--- JOB ---
Please continue the explanation of Gibbs sampling that follows, writing what comes next after its final line.

--- TEXT SEGMENT ---
Gibbs Sampler is an algorithm to build a Markov Chain having a given N-dimension limit distribution, exploring its conditional distribution.
The “Divide and Conquer” Intuition
Recap of Pain: In high-dimensional space (e.g., 100D), making a single acceptable proposal ($x_{new}$) with MH sampling is incredibly hard. It’s like trying to guess 100 coin flips correctly at once.
- While we can reduce multi-dimensional problems to one dimension via combination, when dimensions and state spaces are large, the resulting 1D state space becomes unmanageably huge.
Gibbs Strategy: Dimensionality Reduction (Divide and Conquer).
- We don’t change all dimensions at once.
- We update only one dimension at a time, treating the other 99 as constants (fixed).
Intuitive Analogy:
- MH Algorithm: Jumping randomly on a map like a helicopter.
- Gibbs Sampling: Walking on the streets of Manhattan, only moving East-West or North-South (Axis-aligned moves).
The MH Dilemma: High-Dimensional “Lottery”
Imagine you are doing a 100-dimensional sampling task (like generating a 10x10 pixel image, where each pixel is a dimension).
In Metropolis-Hastings (MH), you need a proposal distribution $Q$. If you try to update all 100 pixels at once:
- You are asking: “Hey, does this new combination of 100 numbers look like a reasonable image?”

--- EXCERPTED DATA ---
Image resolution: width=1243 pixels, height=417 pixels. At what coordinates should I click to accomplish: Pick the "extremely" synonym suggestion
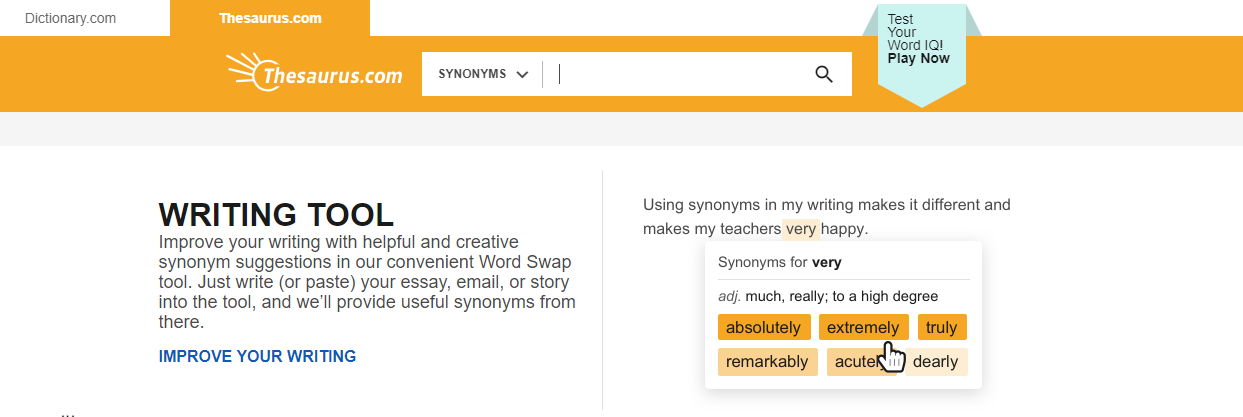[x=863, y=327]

---

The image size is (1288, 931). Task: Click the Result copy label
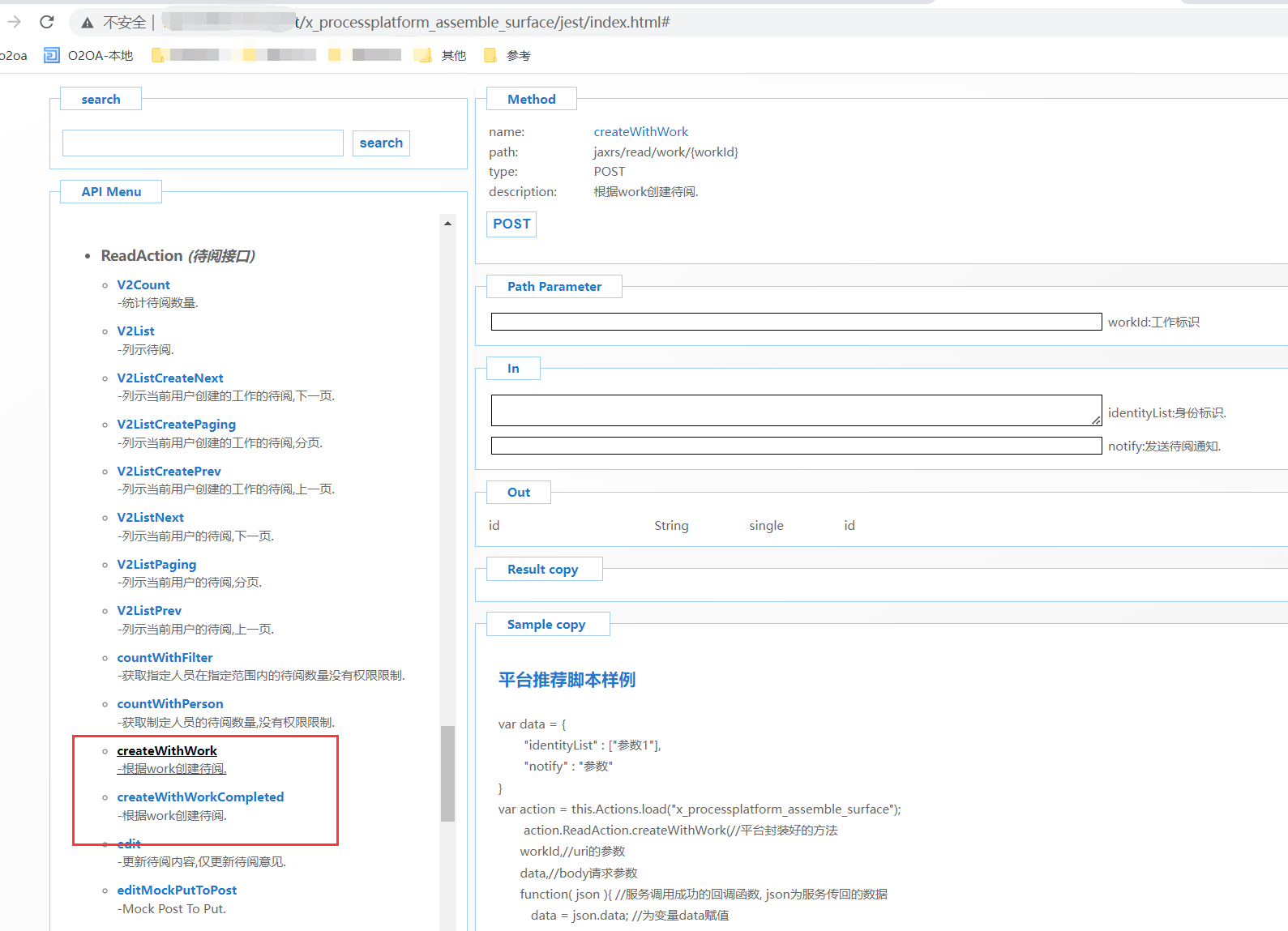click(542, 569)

--- WRITTEN ANSWER ---
- The probability of randomly guessing a “good point” in 100D space is as low as winning the lottery!
- Result: Your proposals are almost always rejected. Acceptance rate near 0, computer runs for days with no movement.
Gibbs Strategy: One Thing at a Time
Gibbs Sampling says: “Don’t be greedy. Since guessing 100 numbers is too hard, how about guessing just 1?”
Its logic:
- Lock dimensions 2 to 100 (pretend they are constants).
- Now, the question becomes: “Given everyone else is fixed, what is the best value for dimension 1?”
- This is a 1-dimensional problem! Too easy. We draw a number directly from this Conditional Distribution.
- Update dimension 1. Next, lock 1, 3…100, update dimension 2…
Core Philosophy: Break a complex $N$-dimensional problem into $N$ simple $1$-dimensional problems.
Math perspective: Convert Joint Distribution to Conditional Distributions.
Visual Intuition: Manhattan Walk
To visualize the trajectory, let’s compare MH and Gibbs on a 2D map. Assume we are climbing a mountain (Target $\pi$), peak is at top-right.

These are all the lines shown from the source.